Lately, the feeling that she was under water recurred at odd times, like now, driving home. Though the highway rolled straight ahead of her the way it did every time she drove this route, she was confused, not sure which way to go or where she was. Even if she did surface there would be no Uncle Harry to rescue her. She was stuck in a horrible frozen place, running out of air, cold seeping through every pore, nothing mattering, all because of Mike. She shuddered.
Mike. Soon to be Ellen's ex. The X.
Ellen gripped the steering wheel so tightly her hands ached. She let out her breath and felt her blood begin to surge, concentrating on the road ahead. God, how she hated him.
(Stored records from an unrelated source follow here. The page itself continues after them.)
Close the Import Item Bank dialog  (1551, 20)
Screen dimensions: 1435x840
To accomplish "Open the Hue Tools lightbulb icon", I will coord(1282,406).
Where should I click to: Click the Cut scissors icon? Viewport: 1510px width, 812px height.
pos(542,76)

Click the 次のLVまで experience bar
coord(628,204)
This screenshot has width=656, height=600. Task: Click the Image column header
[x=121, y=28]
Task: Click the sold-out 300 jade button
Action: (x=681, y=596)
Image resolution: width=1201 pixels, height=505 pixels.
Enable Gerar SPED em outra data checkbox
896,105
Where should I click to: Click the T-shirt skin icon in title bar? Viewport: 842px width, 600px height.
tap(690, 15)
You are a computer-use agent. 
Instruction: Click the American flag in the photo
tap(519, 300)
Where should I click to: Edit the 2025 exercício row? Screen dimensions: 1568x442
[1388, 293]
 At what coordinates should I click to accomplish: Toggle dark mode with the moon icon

The old guy in the baseball cap moved into the far right lane. Something bitter rose in her throat and she swerved into the left lane of the West Side Highway passing him by. She forced herself to focus on her surroundings, willing them to become familiar. If she made it onto the George Washington Bridge within the next five minutes she'd have smooth sailing on the Palisades Interstate Parkway, the good old PIP. Be home to Suffern in a half an hour and able to make it to Saint Sebastian's in time for the beginning of the 7:30 gripe-and-tell meeting. Piece of cake. She hit the gas and exited for the bridge.
The bridge was lit up and Ellen glanced to her left, taking in the skyline. She still wasn't used to not seeing the twin towers looming like giants in the distance. This shortened skyline was the skyline of her early childhood, a dimly recollected, happy time in her life. But rather than it being a comforting memory it was jarring, disconcerting, a reminder of what was and what had been destroyed.
She pulled off to the right and moved easily onto the Palisades Parkway. The top deck of the G-dub was great for that approach to the PIP, unlike the lower level, which since September 11 always felt threatening. The lower level did still have its draws, such as the affable Greek Red Oak Diner in otherwise definitely-worth-missing downtown Fort Lee, but unless the diner was a post theater destination, she avoided the lower level at all times. Funny how the mind does that, tells you if you take the upper level you'll be safe, as though it would make a difference which level you were on were they to blow the bridge to dust. The upper level, now there was a fine illusion of safety.
Dusk fell and she switched on her lights. Out of habit, she glanced in her rear view mirror. Since her teen years, when she had heard about the PIP ghost, she always checked for her. According to the legend, a little old lady would appear in your back seat as you drove the PIP through Jersey north to New York. Lately, Ellen wouldn't mind finding anyone back there so much did she long for companionship. The pain and anger still surfaced regularly, no matter what she did, no matter how busy she made herself. She gulped air. And now she was going to spend her Saturday with a four hundred-fifty pound spiritualist. Oh God.